#### RECORD EXCERPTS
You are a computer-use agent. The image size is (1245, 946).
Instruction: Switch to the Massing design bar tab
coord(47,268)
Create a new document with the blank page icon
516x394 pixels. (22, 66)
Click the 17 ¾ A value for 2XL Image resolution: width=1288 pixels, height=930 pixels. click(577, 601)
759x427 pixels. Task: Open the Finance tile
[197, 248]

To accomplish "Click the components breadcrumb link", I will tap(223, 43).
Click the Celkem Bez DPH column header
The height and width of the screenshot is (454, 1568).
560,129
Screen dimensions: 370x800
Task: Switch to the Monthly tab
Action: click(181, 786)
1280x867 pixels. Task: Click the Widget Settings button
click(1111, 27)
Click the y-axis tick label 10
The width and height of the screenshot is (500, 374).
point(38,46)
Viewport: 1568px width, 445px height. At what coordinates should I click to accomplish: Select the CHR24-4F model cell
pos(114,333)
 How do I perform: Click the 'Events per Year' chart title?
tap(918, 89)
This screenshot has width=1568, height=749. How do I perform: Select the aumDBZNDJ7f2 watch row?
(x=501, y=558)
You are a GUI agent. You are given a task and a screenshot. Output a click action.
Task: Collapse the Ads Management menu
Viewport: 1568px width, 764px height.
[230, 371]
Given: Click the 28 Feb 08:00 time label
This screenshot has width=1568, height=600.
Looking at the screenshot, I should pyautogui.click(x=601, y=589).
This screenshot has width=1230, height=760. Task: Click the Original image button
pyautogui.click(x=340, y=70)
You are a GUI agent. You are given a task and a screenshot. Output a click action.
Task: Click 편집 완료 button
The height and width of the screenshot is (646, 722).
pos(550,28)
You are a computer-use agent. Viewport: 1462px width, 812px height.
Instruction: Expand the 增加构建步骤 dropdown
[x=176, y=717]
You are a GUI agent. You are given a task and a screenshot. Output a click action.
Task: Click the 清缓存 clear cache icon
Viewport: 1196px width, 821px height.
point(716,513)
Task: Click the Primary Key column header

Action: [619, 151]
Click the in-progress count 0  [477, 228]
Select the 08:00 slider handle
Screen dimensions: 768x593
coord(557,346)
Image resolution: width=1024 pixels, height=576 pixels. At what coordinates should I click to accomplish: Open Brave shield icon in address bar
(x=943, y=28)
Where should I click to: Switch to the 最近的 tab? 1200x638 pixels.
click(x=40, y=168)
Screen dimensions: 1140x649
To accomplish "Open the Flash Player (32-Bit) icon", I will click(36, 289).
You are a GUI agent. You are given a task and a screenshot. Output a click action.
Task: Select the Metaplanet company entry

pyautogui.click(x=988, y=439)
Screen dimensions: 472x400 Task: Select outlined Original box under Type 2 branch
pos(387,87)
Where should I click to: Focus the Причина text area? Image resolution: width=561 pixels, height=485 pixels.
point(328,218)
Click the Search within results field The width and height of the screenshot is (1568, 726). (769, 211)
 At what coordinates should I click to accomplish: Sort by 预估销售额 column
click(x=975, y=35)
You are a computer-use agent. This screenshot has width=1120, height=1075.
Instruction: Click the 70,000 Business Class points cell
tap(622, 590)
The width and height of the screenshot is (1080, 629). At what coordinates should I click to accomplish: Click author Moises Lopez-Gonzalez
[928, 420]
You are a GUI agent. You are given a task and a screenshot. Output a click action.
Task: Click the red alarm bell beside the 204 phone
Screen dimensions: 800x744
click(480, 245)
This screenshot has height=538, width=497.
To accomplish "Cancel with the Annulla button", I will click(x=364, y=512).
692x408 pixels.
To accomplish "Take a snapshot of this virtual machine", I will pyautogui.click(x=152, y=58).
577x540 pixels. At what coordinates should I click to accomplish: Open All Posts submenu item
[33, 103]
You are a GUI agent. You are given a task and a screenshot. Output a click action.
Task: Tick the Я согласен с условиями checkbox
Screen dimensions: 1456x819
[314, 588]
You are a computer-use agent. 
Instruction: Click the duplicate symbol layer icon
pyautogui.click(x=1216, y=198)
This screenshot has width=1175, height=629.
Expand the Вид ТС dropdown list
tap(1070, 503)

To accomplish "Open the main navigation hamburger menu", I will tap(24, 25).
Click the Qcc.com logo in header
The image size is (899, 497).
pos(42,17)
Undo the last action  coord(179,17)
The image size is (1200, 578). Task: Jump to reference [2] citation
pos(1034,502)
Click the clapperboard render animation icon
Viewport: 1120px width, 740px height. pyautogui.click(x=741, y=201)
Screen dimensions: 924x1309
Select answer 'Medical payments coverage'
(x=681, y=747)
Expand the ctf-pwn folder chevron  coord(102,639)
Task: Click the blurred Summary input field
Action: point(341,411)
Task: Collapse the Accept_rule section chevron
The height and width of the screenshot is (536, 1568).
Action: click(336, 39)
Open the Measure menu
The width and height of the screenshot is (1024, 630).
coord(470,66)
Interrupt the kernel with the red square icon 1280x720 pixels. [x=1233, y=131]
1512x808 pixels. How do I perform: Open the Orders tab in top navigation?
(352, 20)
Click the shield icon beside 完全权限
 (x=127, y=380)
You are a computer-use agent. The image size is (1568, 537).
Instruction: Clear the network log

#### ABOUT THIS EXERCISE
Please output every record exactly as it appears.

#### ANSWER SPACE
You are a computer-use agent. The image size is (1245, 946).
Instruction: Switch to the Massing design bar tab
coord(47,268)
Create a new document with the blank page icon
516x394 pixels. (22, 66)
Click the 17 ¾ A value for 2XL Image resolution: width=1288 pixels, height=930 pixels. click(577, 601)
759x427 pixels. Task: Open the Finance tile
[197, 248]

To accomplish "Click the components breadcrumb link", I will tap(223, 43).
Click the Celkem Bez DPH column header
The height and width of the screenshot is (454, 1568).
560,129
Screen dimensions: 370x800
Task: Switch to the Monthly tab
Action: click(181, 786)
1280x867 pixels. Task: Click the Widget Settings button
click(1111, 27)
Click the y-axis tick label 10
The width and height of the screenshot is (500, 374).
point(38,46)
Viewport: 1568px width, 445px height. At what coordinates should I click to accomplish: Select the CHR24-4F model cell
pos(114,333)
 How do I perform: Click the 'Events per Year' chart title?
tap(918, 89)
This screenshot has width=1568, height=749. How do I perform: Select the aumDBZNDJ7f2 watch row?
(x=501, y=558)
You are a GUI agent. You are given a task and a screenshot. Output a click action.
Task: Collapse the Ads Management menu
Viewport: 1568px width, 764px height.
[230, 371]
Given: Click the 28 Feb 08:00 time label
This screenshot has width=1568, height=600.
Looking at the screenshot, I should pyautogui.click(x=601, y=589).
This screenshot has width=1230, height=760. Task: Click the Original image button
pyautogui.click(x=340, y=70)
You are a GUI agent. You are given a task and a screenshot. Output a click action.
Task: Click 편집 완료 button
The height and width of the screenshot is (646, 722).
pos(550,28)
You are a computer-use agent. Viewport: 1462px width, 812px height.
Instruction: Expand the 增加构建步骤 dropdown
[x=176, y=717]
You are a GUI agent. You are given a task and a screenshot. Output a click action.
Task: Click the 清缓存 clear cache icon
Viewport: 1196px width, 821px height.
point(716,513)
Task: Click the Primary Key column header

Action: [619, 151]
Click the in-progress count 0  [477, 228]
Select the 08:00 slider handle
Screen dimensions: 768x593
coord(557,346)
Image resolution: width=1024 pixels, height=576 pixels. At what coordinates should I click to accomplish: Open Brave shield icon in address bar
(x=943, y=28)
Where should I click to: Switch to the 最近的 tab? 1200x638 pixels.
click(x=40, y=168)
Screen dimensions: 1140x649
To accomplish "Open the Flash Player (32-Bit) icon", I will click(36, 289).
You are a GUI agent. You are given a task and a screenshot. Output a click action.
Task: Select the Metaplanet company entry

pyautogui.click(x=988, y=439)
Screen dimensions: 472x400 Task: Select outlined Original box under Type 2 branch
pos(387,87)
Where should I click to: Focus the Причина text area? Image resolution: width=561 pixels, height=485 pixels.
point(328,218)
Click the Search within results field The width and height of the screenshot is (1568, 726). (769, 211)
 At what coordinates should I click to accomplish: Sort by 预估销售额 column
click(x=975, y=35)
You are a computer-use agent. This screenshot has width=1120, height=1075.
Instruction: Click the 70,000 Business Class points cell
tap(622, 590)
The width and height of the screenshot is (1080, 629). At what coordinates should I click to accomplish: Click author Moises Lopez-Gonzalez
[928, 420]
You are a GUI agent. You are given a task and a screenshot. Output a click action.
Task: Click the red alarm bell beside the 204 phone
Screen dimensions: 800x744
click(480, 245)
This screenshot has height=538, width=497.
To accomplish "Cancel with the Annulla button", I will click(x=364, y=512).
692x408 pixels.
To accomplish "Take a snapshot of this virtual machine", I will pyautogui.click(x=152, y=58).
577x540 pixels. At what coordinates should I click to accomplish: Open All Posts submenu item
[33, 103]
You are a GUI agent. You are given a task and a screenshot. Output a click action.
Task: Tick the Я согласен с условиями checkbox
Screen dimensions: 1456x819
[314, 588]
You are a computer-use agent. 
Instruction: Click the duplicate symbol layer icon
pyautogui.click(x=1216, y=198)
This screenshot has width=1175, height=629.
Expand the Вид ТС dropdown list
tap(1070, 503)

To accomplish "Open the main navigation hamburger menu", I will tap(24, 25).
Click the Qcc.com logo in header
The image size is (899, 497).
pos(42,17)
Undo the last action  coord(179,17)
The image size is (1200, 578). Task: Jump to reference [2] citation
pos(1034,502)
Click the clapperboard render animation icon
Viewport: 1120px width, 740px height. pyautogui.click(x=741, y=201)
Screen dimensions: 924x1309
Select answer 'Medical payments coverage'
(x=681, y=747)
Expand the ctf-pwn folder chevron  coord(102,639)
Task: Click the blurred Summary input field
Action: point(341,411)
Task: Collapse the Accept_rule section chevron
The height and width of the screenshot is (536, 1568).
Action: click(336, 39)
Open the Measure menu
The width and height of the screenshot is (1024, 630).
coord(470,66)
Interrupt the kernel with the red square icon 1280x720 pixels. [x=1233, y=131]
1512x808 pixels. How do I perform: Open the Orders tab in top navigation?
(352, 20)
Click the shield icon beside 完全权限
 (x=127, y=380)
You are a computer-use agent. The image size is (1568, 537).
Instruction: Clear the network log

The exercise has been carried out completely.